In 1992, Tarnow et al demonstrated that the height of the normal interdental papilla is 5 mm. In 1998, Nordland and Tarnow published a classification of interdental papillary recession. However, it did not take into account the width or vestibulo-lingual size of the papilla. With the advent of the tunnel technique, the interdental papillae acquire normal volume, especially in the mesio-distal direction. A papilla of sufficient size on the vestibular surface provides good blood supply to the graft. This helps to improve root closure in approximal areas according to Miller class III.

Classification of interdental papillae

Based on the author's observations, papillae can be divided into three types: A, B and C (Table 2).

Type A and type B are similar in that the interalveolar bone is preserved. The papilla extends 5 mm coronally to the alveolar ridge.
They differ in width. A type A papilla is ≥3 mm wide at the base (Fig. 6), and a type B papilla is <3 mm wide (Fig. 7). A type C papilla is characterized by the absence of interalveolar bone tissue or tooth loss (Fig. 8). That is, in all cases in the absence of interalveolar bone, the papilla is classified as type C.

Rice. 6 Class II recession with type A papillae. Papillae ≥3 mm.

Fig. 7 Class II recession with type B papilla between the central incisors. Papilla <3 mm.

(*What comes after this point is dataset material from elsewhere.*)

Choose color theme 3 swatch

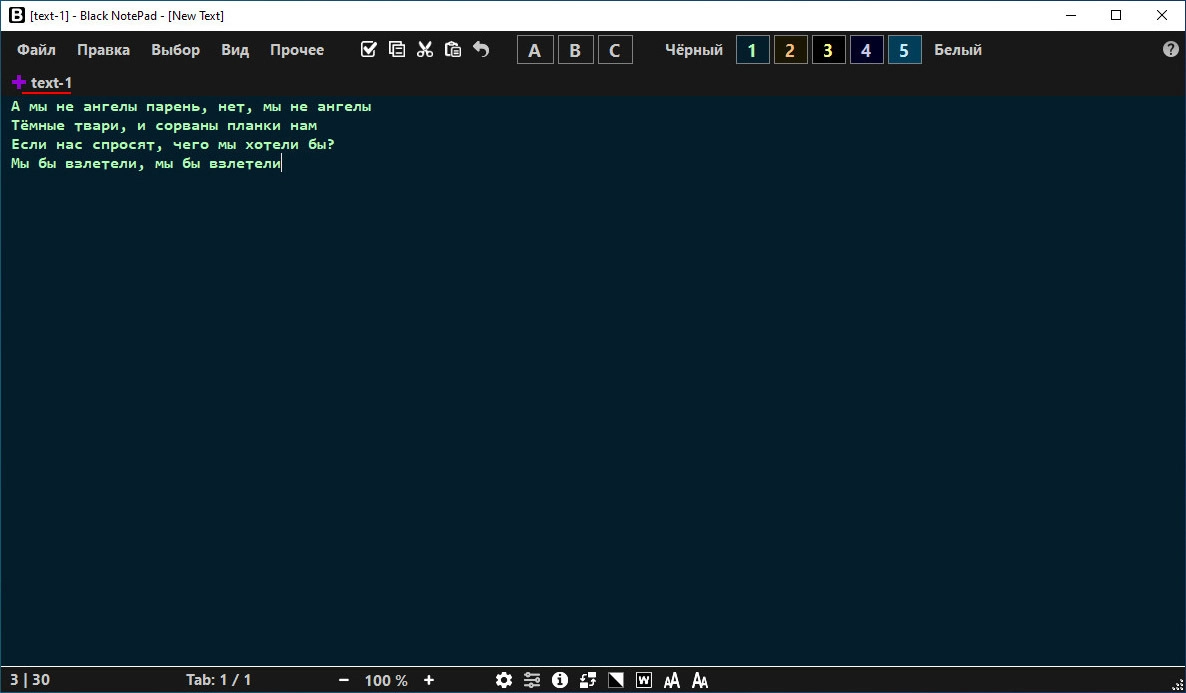828,51
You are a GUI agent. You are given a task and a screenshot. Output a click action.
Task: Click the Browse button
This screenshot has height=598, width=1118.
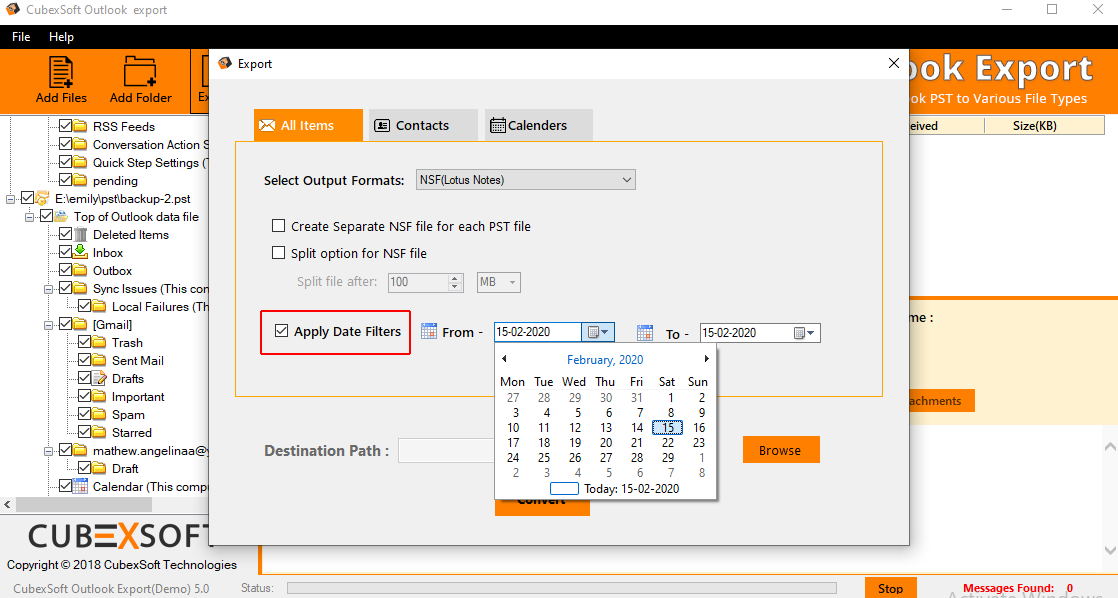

Rice. 8 The papilla between teeth 2.4 and 2.5 is type A. The papilla between teeth 2.2 and 2.3 is type C. Note the interdental recession distally on tooth 2.3 and mesially on 2.2

Where bone loss is present, the papilla may enlarge ≥5 mm towards the crown. It is sometimes difficult to identify and accurately classify a papilla as type C because the shape of the papilla does not always correspond to the shape of the bone. Since there is bone loss in the interdental space, but the papilla remains unchanged, hidden recession is observed. A distinctive feature is the loss of the interdental septum. The width of the type C papilla may be ≤3 mm.

Class I and class II recessions have papillae of type A or type B. Class III recession has a type C papilla, and class IV recession does not have a papilla. Type A papillae provide a favorable environment for graft survival, whereas type B papillae provide a more limited source of blood supply and stability as their width tapers, reducing the predictability of complete root coverage.
In the anterior maxilla, the width of the type A papilla is ≥3 mm. On the contrary, in the lower jaw, the interdental papillae are rarely wide, especially when the teeth are crowded. Width, height, and distance from the ridge affect the amount of root coverage that can be achieved with Class III recession. Clinical experience shows that adequate papillary width is necessary for adequate blood supply and placement of the suture on soft tissue.

Conclusion

With the advent of tunneling technology and subsequent modifications, complete root coverage in Class III recessions has become possible. The shape of the papillae becomes an important factor in such areas. In addition to the features of the Type C papilla described above, the papilla must have sufficient volume in the labiolingual direction to survive movement toward the crown. Under ideal conditions, an increase in papillary height of up to 2 mm can be achieved. Advantages of the tunnel technique include complete graft coverage, delamination and elevation of interdental papillae, and avoidance of external vertical or horizontal incisions.